NewburyportNews.com, Newburyport, MA

Opinion

November 26, 2013

Persecuted Quakers finally find refuge

“The tale is one of an evil time,

When souls were fettered and thought was crime.

And heresy’s whisper above its breath

Meant shameful scourging, and bonds and death.”

— John Greenleaf Whittier

As we enjoy this season of good food and drink, as well as the liberty to choose which local house of the Lord we fancy, we can be thankful that Puritan tyrants no longer patrol our pastures as they did in our ancestors’ day.

In Newbury, the early settlers ran into conflict with Puritan authority over ecclesiastical differences. Quakers especially were in the hot bed, and anyone that harbored the “cursed sect” would feel the fiery fury of local officials. These aggressively “bloodthirsty” and “extremely fanatical” men were not open to compromise. When dealing with dissenters, in the words of John Proctor, Puritan “justice would freeze beer.”

When the Quakers came to the Colonies, they brought with them a spiritual democracy that threatened the Puritan aristocratic system. Their simplistic faith had an absence of clergy, creed and sacrament; moreover, they gave women equality. The head honchos like Endicott and Hawthorne labeled them “dangerous intruders invading our borders” and “wandering vagabonds.” Despite the tenacious efforts of the magistrates who wanted to eliminate the “vile heretics,” which included branding, whipping and cropping, the Quakers just kept coming, and the good folk of Newbury were more than willing to board and support them.

In the summer months of 1658, the farm of Robert Adams played host to two Quaker missionaries, William Brend and William Leddra. The Phelps family of Salem held a secret Quaker meeting, and Adams escorted the guest speakers to the gathering. Unfortunately, word got out and the constables came to break up the assembly and haul in all the “quaking heretics.”

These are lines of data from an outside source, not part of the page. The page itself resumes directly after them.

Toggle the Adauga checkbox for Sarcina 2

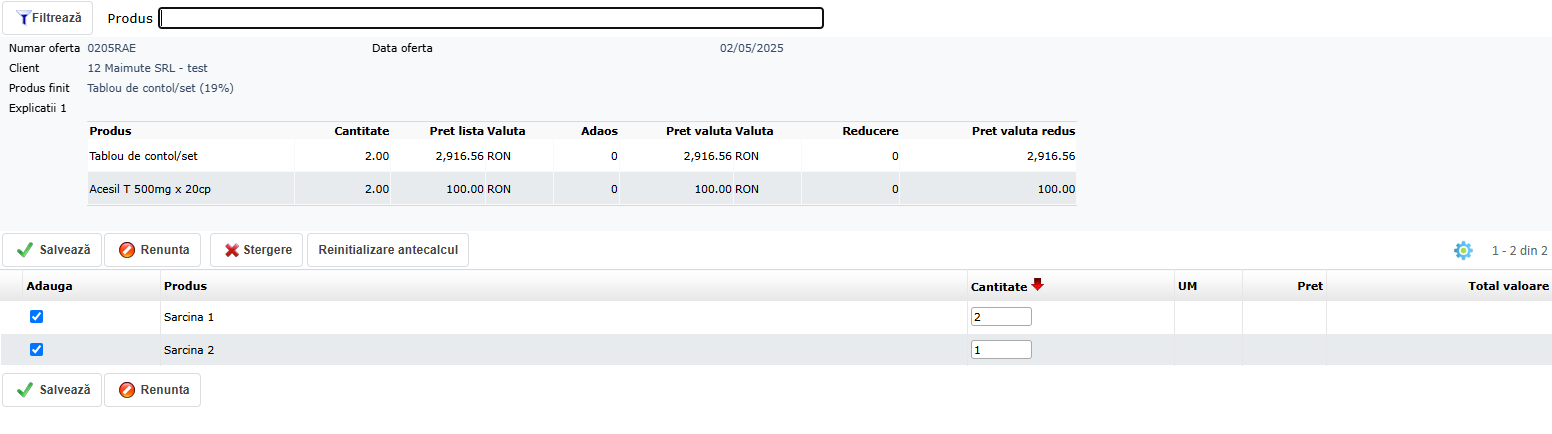pyautogui.click(x=37, y=350)
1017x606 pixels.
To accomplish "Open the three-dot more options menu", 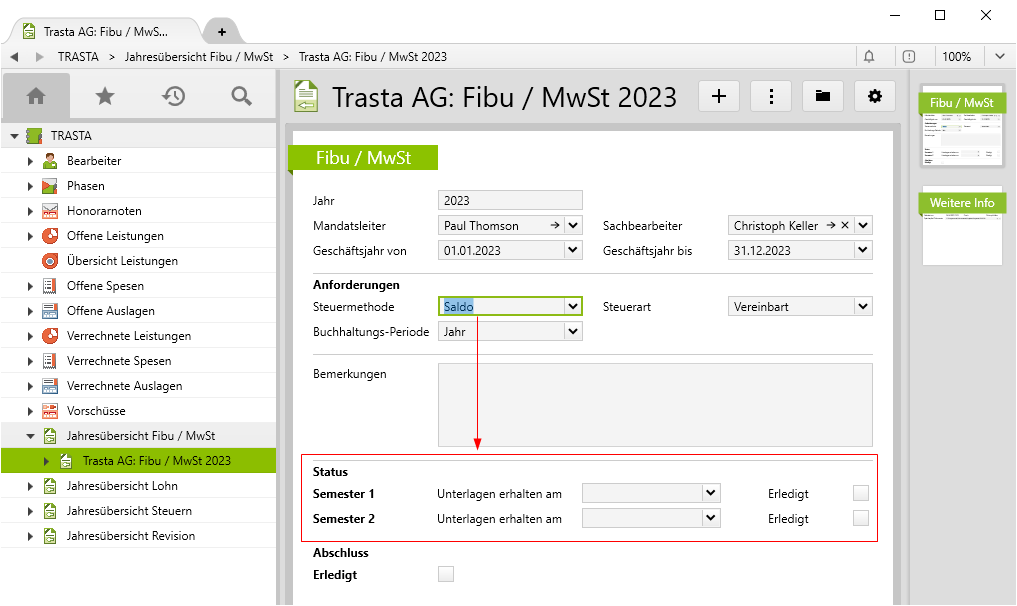I will point(771,96).
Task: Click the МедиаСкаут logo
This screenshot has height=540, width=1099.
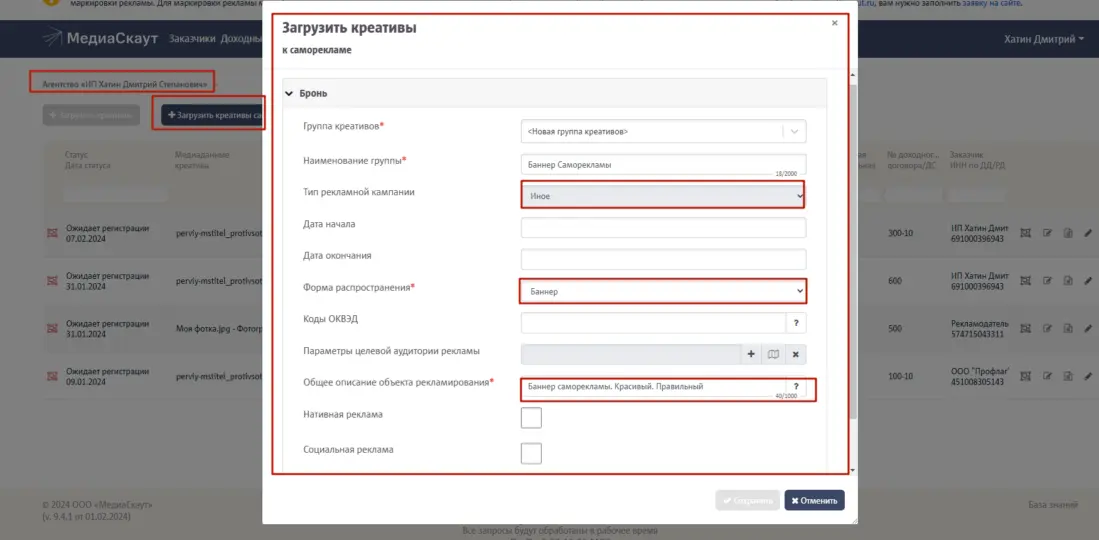Action: pyautogui.click(x=98, y=39)
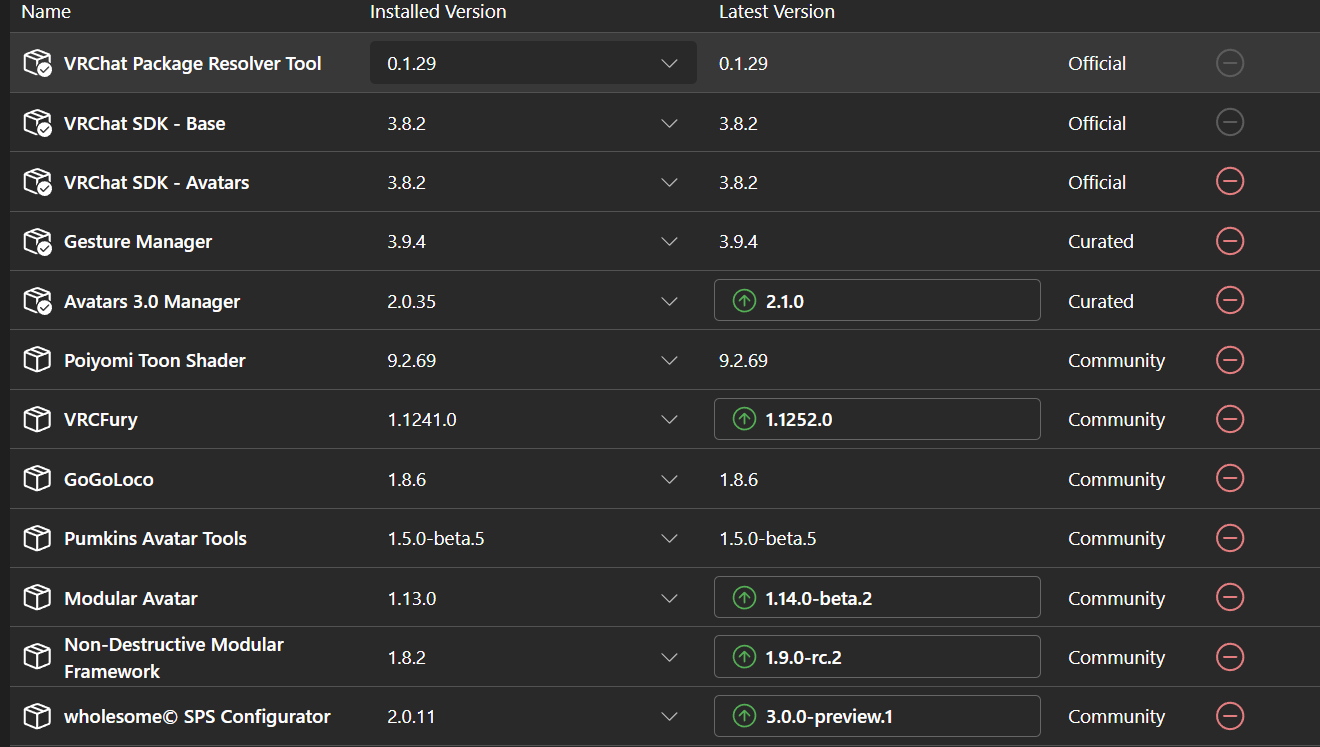Click the package icon next to VRCFury

[x=37, y=419]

When the law boys arrived, chaos broke out, and perhaps the distraction of finding their wives in the midst of this devil’s den allowed Adams to sneak his guests out and bring them back to Newbury. However, it would not be long before the authorities would track them down. Captain Gerrish and the minister paid a call on their buddy Adams, and despite their best efforts to resolve things amicably, Brend and Leddra were turned over to Salem Court. Adams paid the fines, but his friends faced a different fate.